Jess Gooding, left, enjoys a front row seat to the Warratahs with her mum, Rachael Gooding, of Featherston, and Liam Burgess, who is originally from Wairarapa but now lives in Texas with his wife, Tabitha, right. PHOTOS/ HAYLEY GASTMEIER
Another day to remember
Whether it was their first visit or 25th, the crowds at Toast Martinborough on Sunday were having a blast.
Thousands flocked to Wairarapa’s wine village to celebrate what the town does best, for the 27th annual Toast event.
Cloud cover was welcome as festival goers made their way between the nine sites featuring 10 wineries, refilling their glasses and tasting food that complemented the vino, with menus crafted by some big names in the foodie world.
Nothing was going to stop Greytown hairdresser Lynley Drummond from turning up to Toast.
“I’ve been to at least 25 – I think I’ve missed one.
“I just keep coming back because it’s just a great day out with friends.”
With Drummond at Palliser Estate was Rachel Pope, who was a first-timer to the event, Pope said she was impressed by how well organised the festival was and noted how paying for items via the pre-loaded wrist bands made things easy on the day.
Nicole Farrier had travelled from Palmerston North with 22 girlfriends for her bachelorette party.
Farrier said Toast came around at the perfect time to celebrate her forthcoming wedding in February.
Greg and Andrea Heise have been flying over from Sydney every year since 2001 to be at Toast.
“We fly in on Friday and fly out on Monday.”
Greg Heise said the event was a great excuse to catch up with his Kiwi buddies, including Neil McLean, who was celebrating his 54th birthday.
Their friend from Wellington, Mellissa Gresslehner, said they always made a Wairarapa weekend around the event – going to Martinborough vineyards Tirohana Estate, for dinner on Friday, and Poppies, for lunch on Saturday.
Siblings and Martinborough locals Pip and Nathan Maynard were enjoying a day off from work.
Both work in hospitality and said it was great to be on the other side of the counter for once.
“It’s nice to let other people pour us a wine,” said Pip, a South Wairarapa District councillor who works at Poppies Martinborough.
She said Toast was about paying tribute to some of the vineyards responsible for putting the town on the map.
Fifteen musical acts took the stages at the various sites to entertain the 8000-strong crowd.
Toast general manager Anna Nielson said the All Blacks’ loss to Ireland meant “a few sad souls” turned out to the festival a little later than expected.
She said everything ran smoothly throughout the day and it was nice to see the sun shining in the afternoon.
Police Senior Sergeant Mike Sutton said festival-goers were overall well behaved and by late afternoon and there had been “no drama”.
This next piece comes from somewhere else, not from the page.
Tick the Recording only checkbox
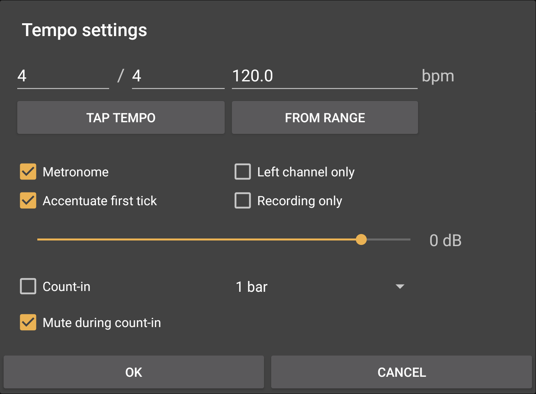[243, 201]
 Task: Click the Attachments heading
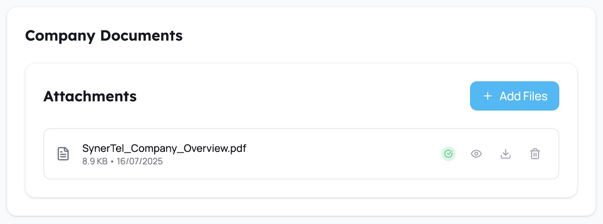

“We took one person into custody and released them on a warning for fighting but other than that, considering the number of people here, it’s all going really well.”
The day looked as if it had gone without a hitch, until the Life Flight Westpac rescue helicopter was called to a patient seemingly in a bad way just before 5pm.
After some medical assistance, the patient was transported to Wairarapa Hospital by Wellington Free Ambulance.